CARY, N.C. (WTVD) -- State transportation officials say they will begin investigating a Cary intersection where three Panther Creek High School students were involved in a fatal accident.
Laura Yost, 15, was critically injured in the Sept. 16 crash on Highway 55 at McCrimmon Parkway; she died one week later from her injuries.
Cary Police say 16-year-old Spencer Saunders was driving Laura and her brother Ryan to school when he turned left on a yellow light, into the path of an oncoming loaded dump truck.
Drivers who commute to work through the intersection say they see close calls too often.
"I'm not surprised because you see people cut in front of cars all the time over there because there's so much traffic because of the high school," said Patrick Crowe of Raleigh.
The NCDOT is required to investigate fatal accidents. Spokesman Steve Abbott said once engineers get the final police report, they will analyze that along with the crash rate and traffic volumes in the area.
Abbott said between Jan. 2011 and July 2013, there were three crashes where a driver was making a left-hand turn from Highway 55 onto McCrimmon - none of those accidents were fatal.
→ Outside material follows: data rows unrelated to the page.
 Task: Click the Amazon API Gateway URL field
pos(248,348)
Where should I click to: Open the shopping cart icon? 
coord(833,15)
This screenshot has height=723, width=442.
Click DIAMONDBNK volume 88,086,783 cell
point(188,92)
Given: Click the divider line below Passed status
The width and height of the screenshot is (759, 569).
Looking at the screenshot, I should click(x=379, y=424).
Town of Cary Transportation Director Lori Cove told ABC11 many of the complaints her department has received over the years is the traffic light pattern at the intersection. Parents want to see the "green ball" that gives drivers in the left-hand turn lane an option to make the turn, eliminated. Cove said doing so would not have prevented the crash that led to Yost's death, because police have reported Saunders turned on a yellow light.
Another area of concern, Cove said, was the entrance to Panther Creek High School on McCrimmon Parkway where congestion leads to risky driver behavior. Cove said in an effort to alleviate traffic there, patterns were changed in 2009 restricting drivers leaving the school from making left-hand turns.
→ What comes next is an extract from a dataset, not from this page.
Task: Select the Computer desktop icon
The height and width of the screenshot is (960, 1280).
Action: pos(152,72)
Cove said she will continue working with the NCDOT to find solutions for that problem area and the Highway 55 intersection. She warned that any possible solution has to be evaluated for the impact it will have on other traffic patterns; adding that slowing or stopping traffic in one area could lead to delays and more fender benders, literally, down the road.
NCDOT engineers were unable to give a timeline for their investigation, saying there are already other fatal accidents that need to be investigated.